Exercise material START

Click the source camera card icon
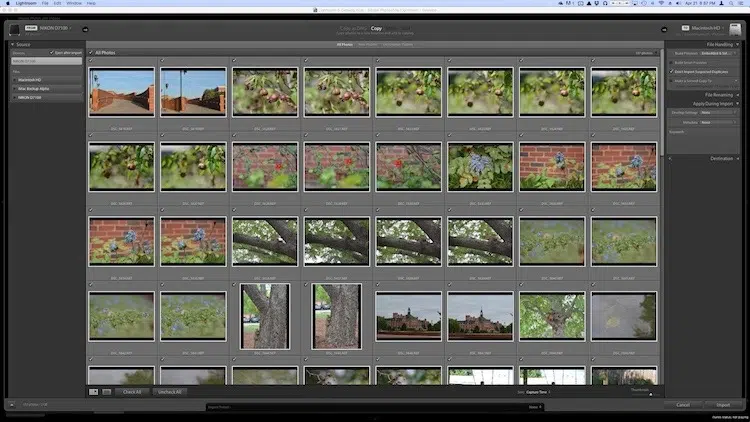The height and width of the screenshot is (422, 750). click(x=15, y=30)
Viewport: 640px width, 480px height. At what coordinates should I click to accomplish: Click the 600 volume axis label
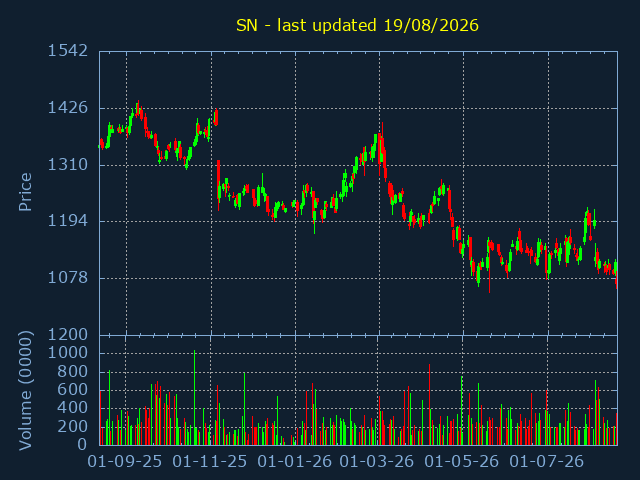[x=73, y=390]
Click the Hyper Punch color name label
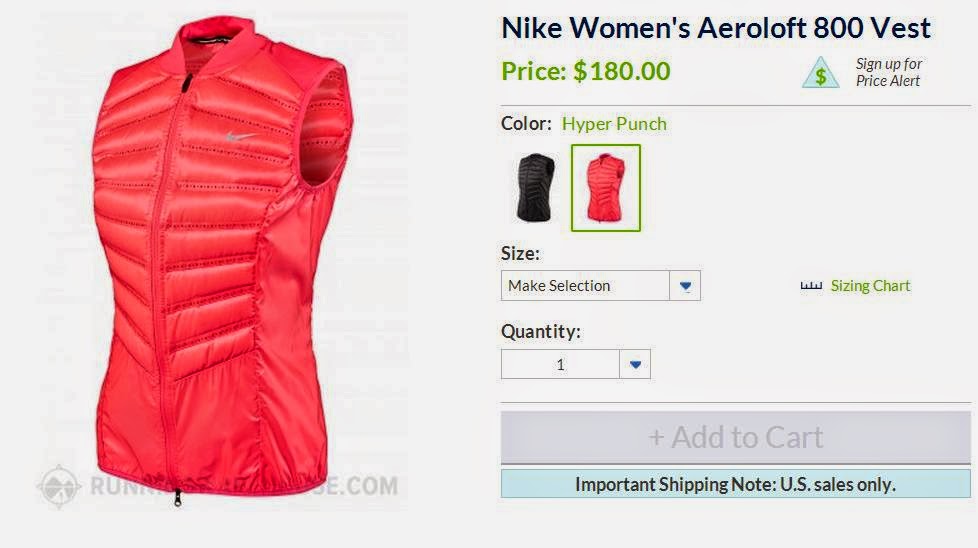Viewport: 978px width, 548px height. (614, 123)
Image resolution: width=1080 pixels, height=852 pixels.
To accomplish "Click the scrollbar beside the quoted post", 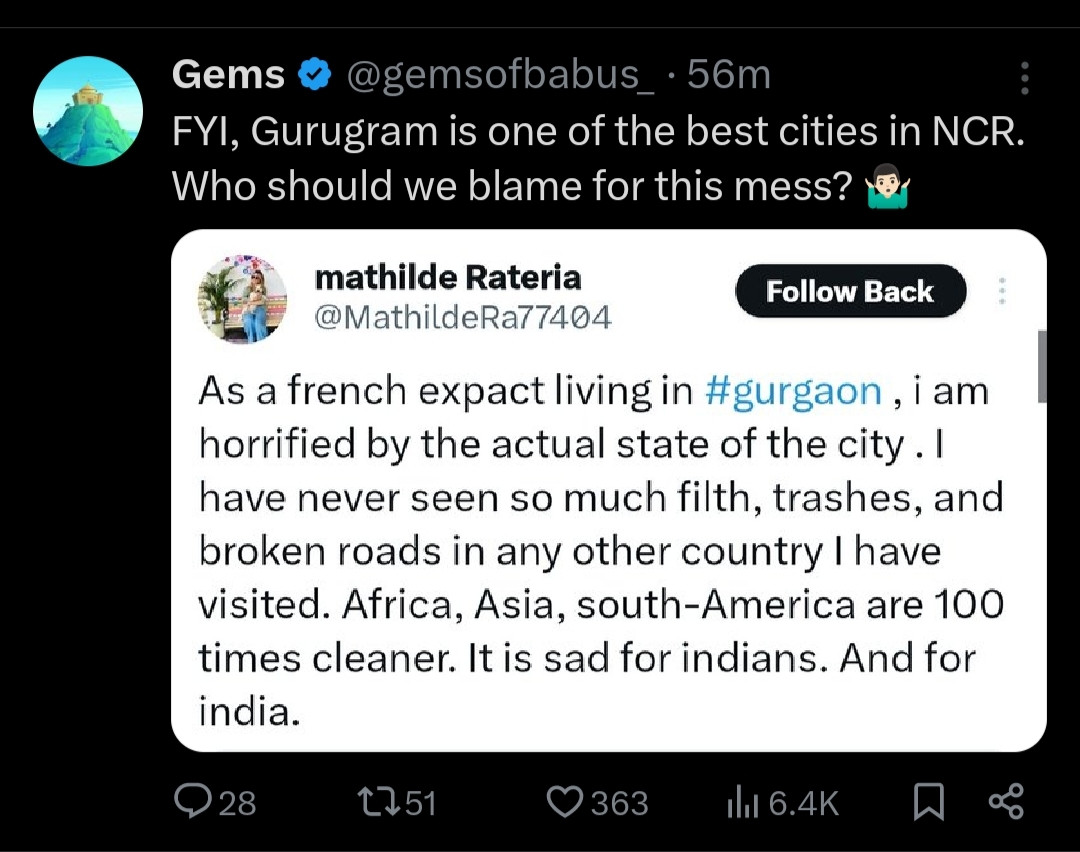I will tap(1042, 366).
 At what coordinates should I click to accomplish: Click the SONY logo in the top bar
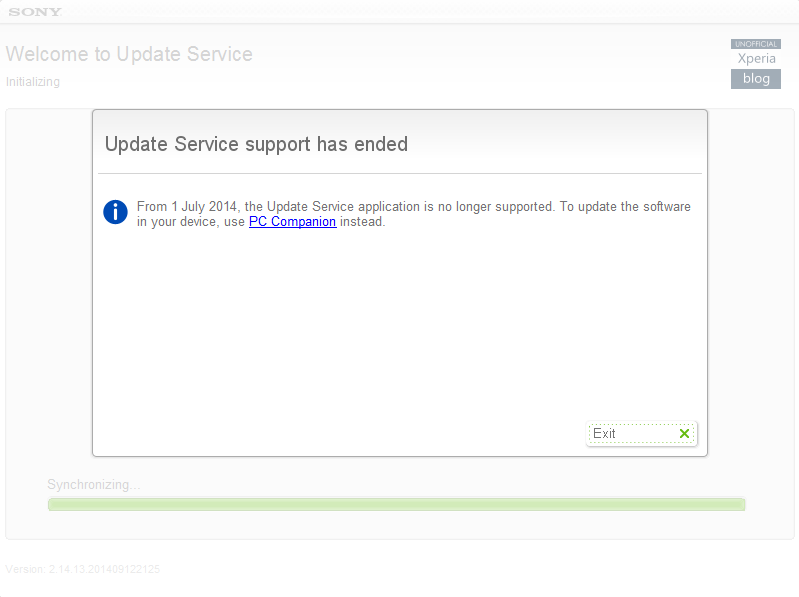tap(35, 12)
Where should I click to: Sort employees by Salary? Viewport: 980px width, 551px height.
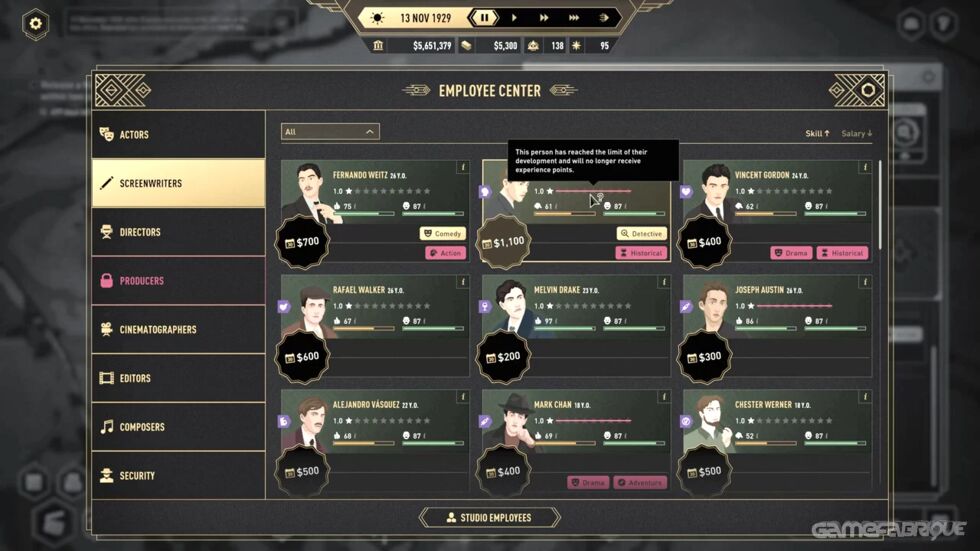(856, 134)
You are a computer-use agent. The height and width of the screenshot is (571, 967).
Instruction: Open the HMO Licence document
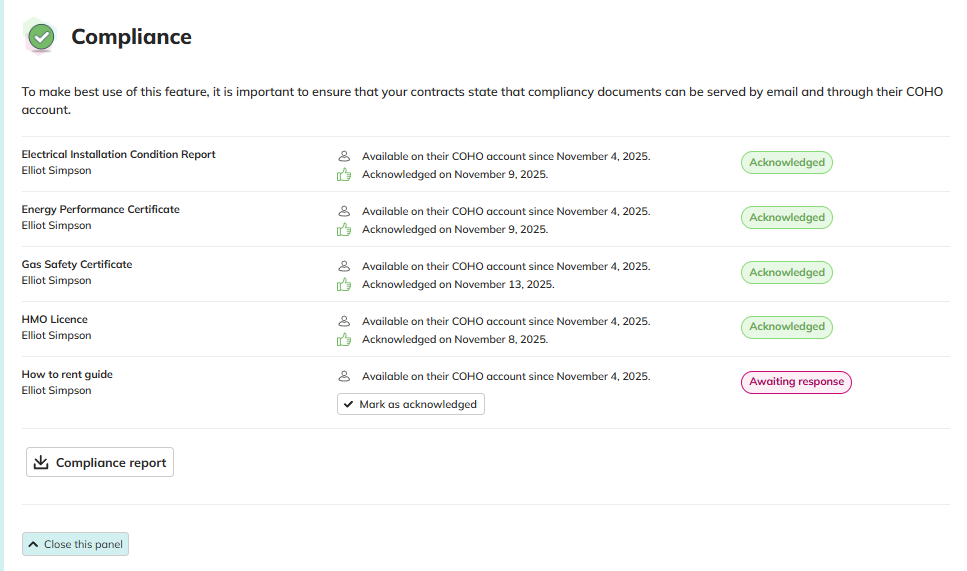(x=55, y=320)
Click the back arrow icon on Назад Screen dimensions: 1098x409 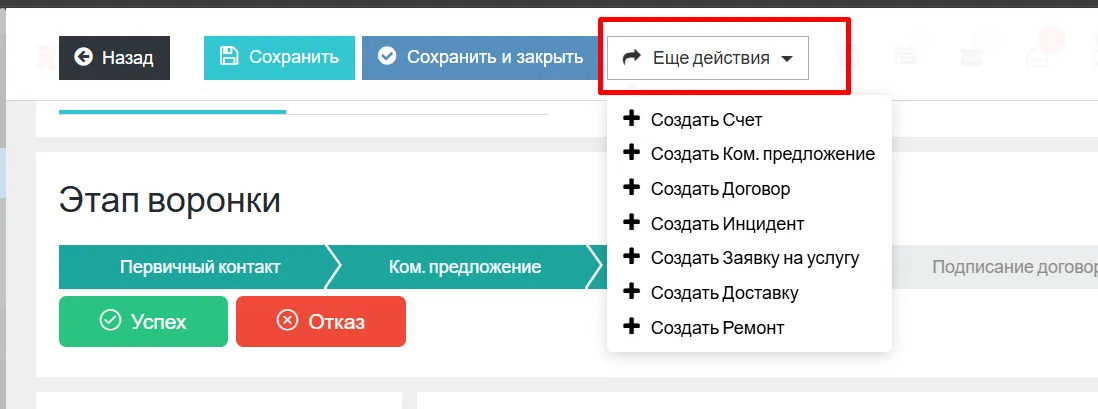pyautogui.click(x=83, y=58)
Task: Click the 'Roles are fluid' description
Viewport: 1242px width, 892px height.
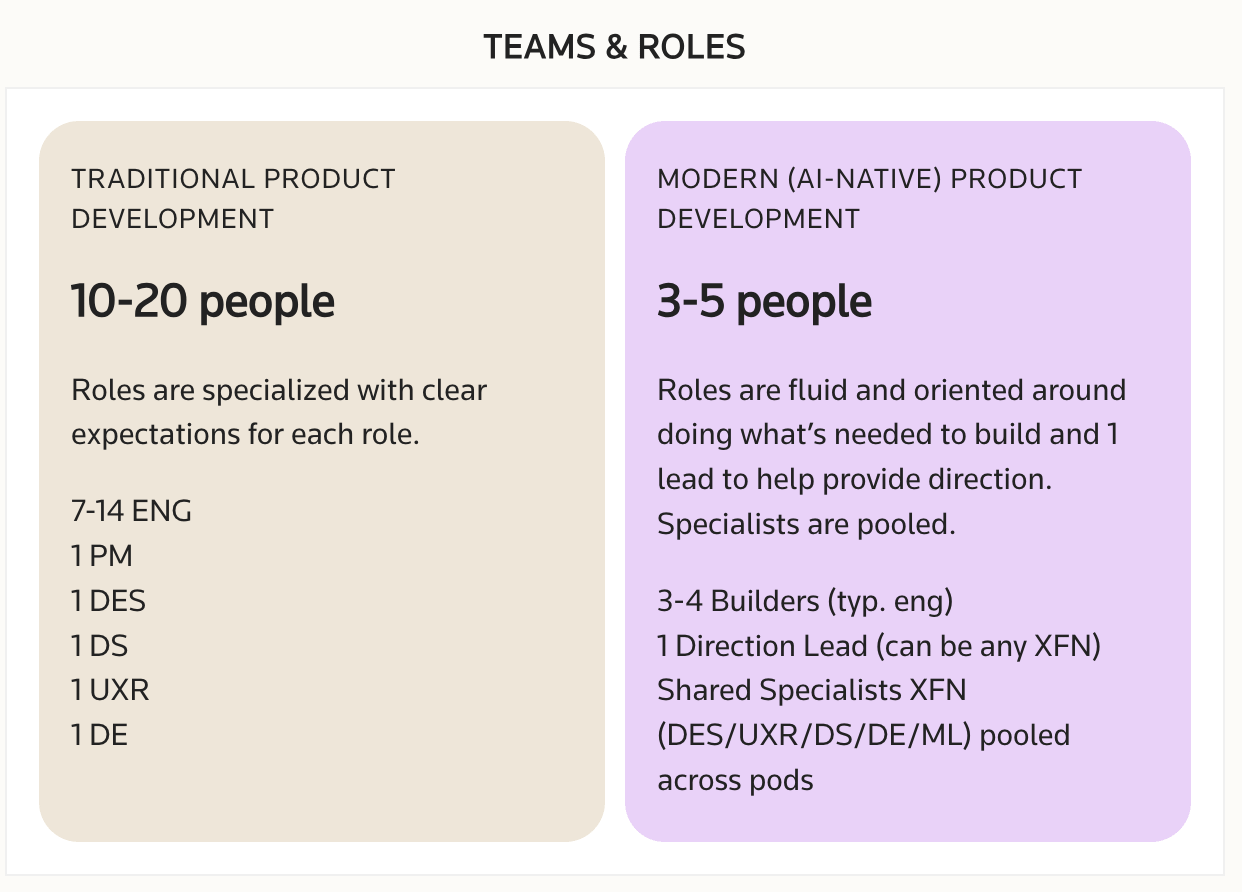Action: click(x=892, y=434)
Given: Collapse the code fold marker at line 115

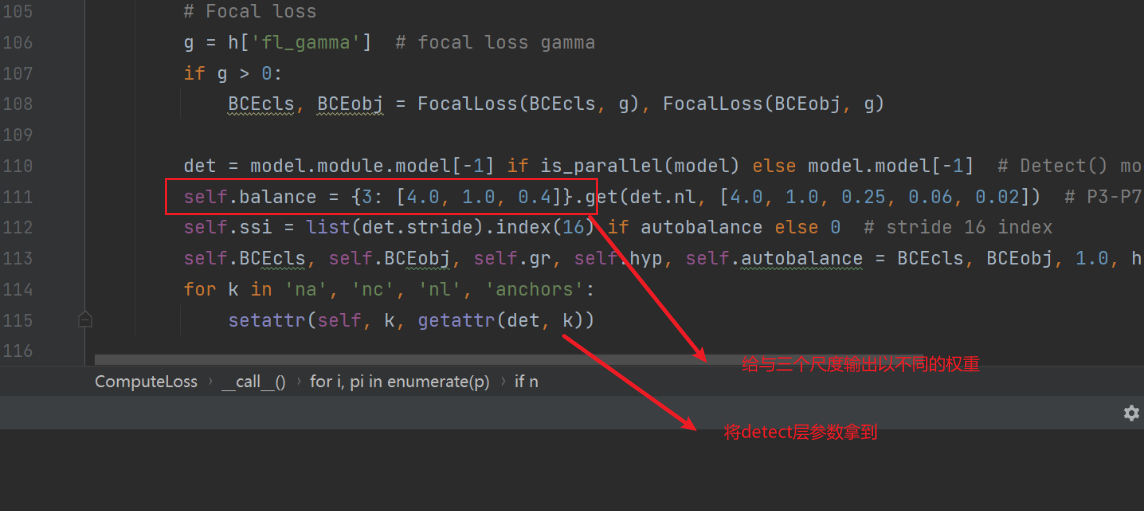Looking at the screenshot, I should (85, 320).
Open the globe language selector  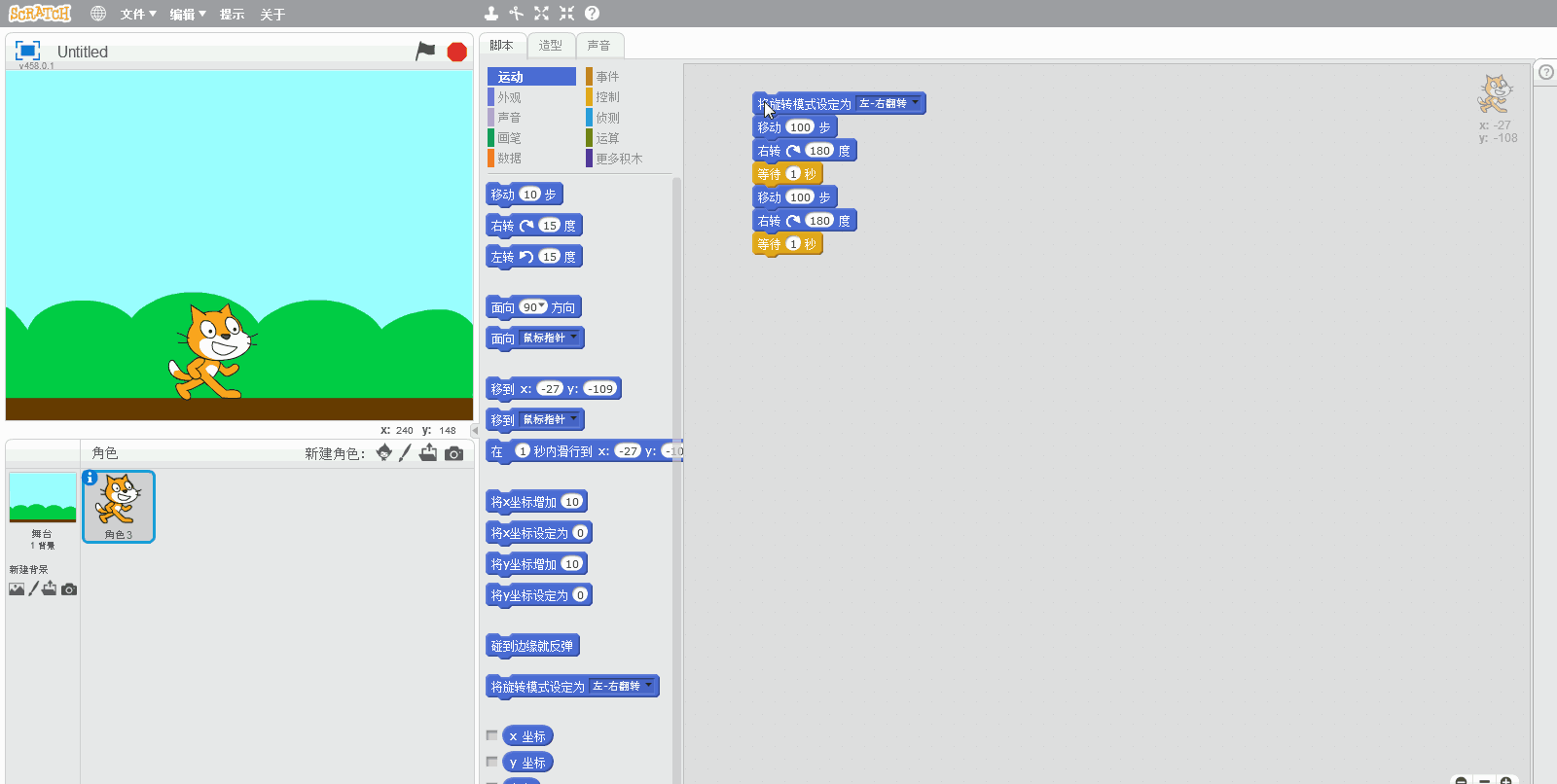coord(98,14)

Exercise material END

_Exercise objective_
The answer must consist solely of the lines from the first line of the records through the line containing "Image resolution: width=1080", reproduced exactly and without the pictures.

_Finished task_
Click the source camera card icon
The height and width of the screenshot is (422, 750). click(x=15, y=30)
Viewport: 640px width, 480px height. At what coordinates should I click to accomplish: Click the 600 volume axis label
[x=73, y=390]
Click the Hyper Punch color name label
Viewport: 978px width, 548px height. (614, 123)
Image resolution: width=1080 pixels, height=852 pixels.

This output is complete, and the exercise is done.